### DOCUMENT SECTION ###

I have been lecturing on death/dying/end of life planning for four years now. As my dad has been going through medical issues, I find myself on the other end of that conversation. I hear doctors and nurses say things almost verbatim to the things I have said myself many times over. But it has been a good wake-up lesson for me to have it be so personal again. It’s been a while since the information has been so relevant and in my face.

A few weeks ago when Dad was in the hospital, we had to make some decisions. I have been anticipating this moment for at least a year, maybe longer. Yet somehow, I felt shock, blind-sided, unprepared. It was strongly reminiscent of what I felt when Tim passed. I had been at his side for months, thinking I was ready for the moment when he would go. But when they announced his death, I felt my knees literally buckle underneath me. I was shocked. How was that possible? Yet it was the definite reality I lived.

Dad made a decision to go palliative a few weeks ago. It totally makes sense. It’s a rational, reasonable decision. He has Parkinson’s, a degenerative disease that only gets worse. There is no getting better. After seven hospitalizations in 14 months, there will be no more tests, procedures, labs, hospitals, etc.. The decision was made through a very teary-eyed conversation between myself, my sister, and the nurse practitioner. She did an excellent job, just like I would have done in that position. She told us that Dad had spared us making tough decisions but clearly making his wishes known in his MOLST form. It was end of life planning working exactly the way it was supposed to.

### EXTRACTED INFORMATION ###

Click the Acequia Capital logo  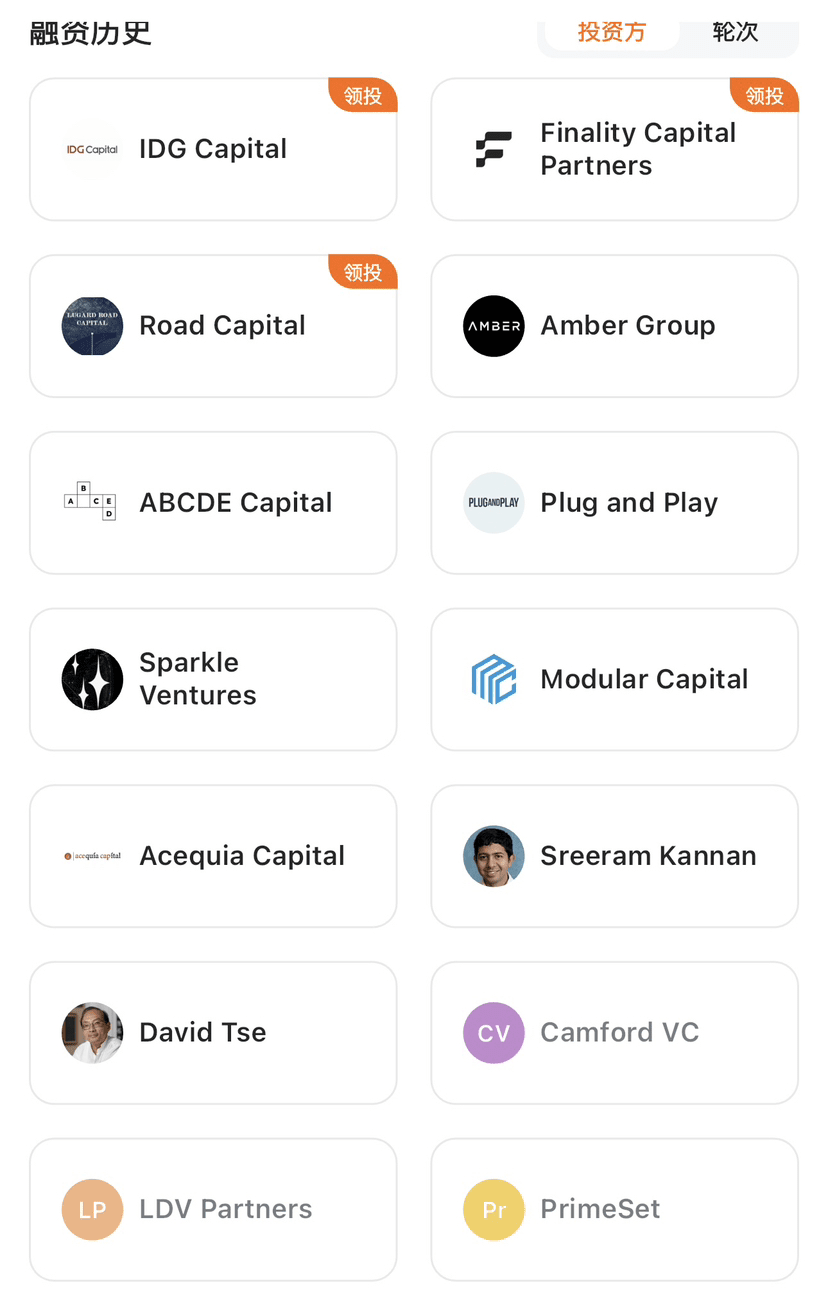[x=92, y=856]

###
### EXTRACTED INFORMATION ###

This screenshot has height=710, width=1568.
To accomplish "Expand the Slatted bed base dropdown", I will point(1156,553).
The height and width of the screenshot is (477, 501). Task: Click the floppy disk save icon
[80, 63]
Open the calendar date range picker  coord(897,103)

###
### EXTRACTED INFORMATION ###

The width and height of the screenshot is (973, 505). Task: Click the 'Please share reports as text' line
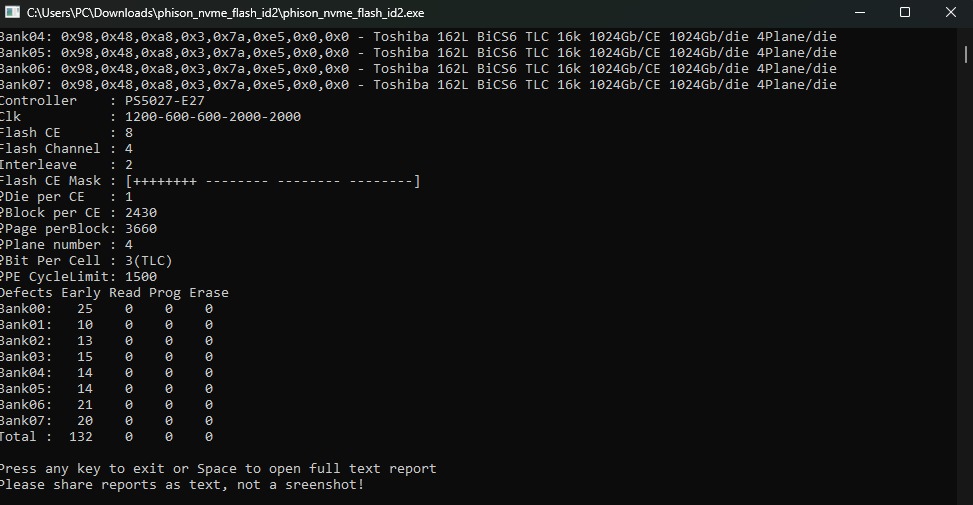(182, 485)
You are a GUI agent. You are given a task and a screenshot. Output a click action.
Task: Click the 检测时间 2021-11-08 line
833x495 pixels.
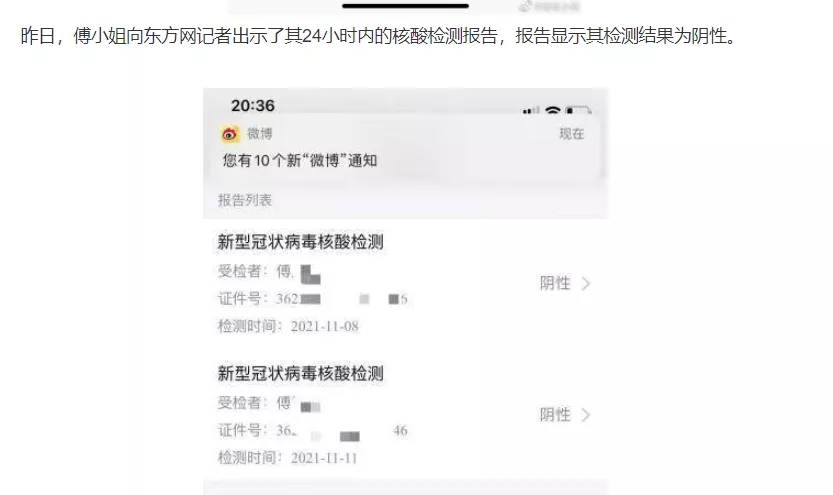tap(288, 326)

###

■ **AIM OF THE EXERCISE**: Reproduce the passage in the text on end-of-life planning, starting at "Dad made a decision" and ending at "was supposed to.".

■ **EXPECTED ANSWER**:
Dad made a decision to go palliative a few weeks ago. It totally makes sense. It’s a rational, reasonable decision. He has Parkinson’s, a degenerative disease that only gets worse. There is no getting better. After seven hospitalizations in 14 months, there will be no more tests, procedures, labs, hospitals, etc.. The decision was made through a very teary-eyed conversation between myself, my sister, and the nurse practitioner. She did an excellent job, just like I would have done in that position. She told us that Dad had spared us making tough decisions but clearly making his wishes known in his MOLST form. It was end of life planning working exactly the way it was supposed to.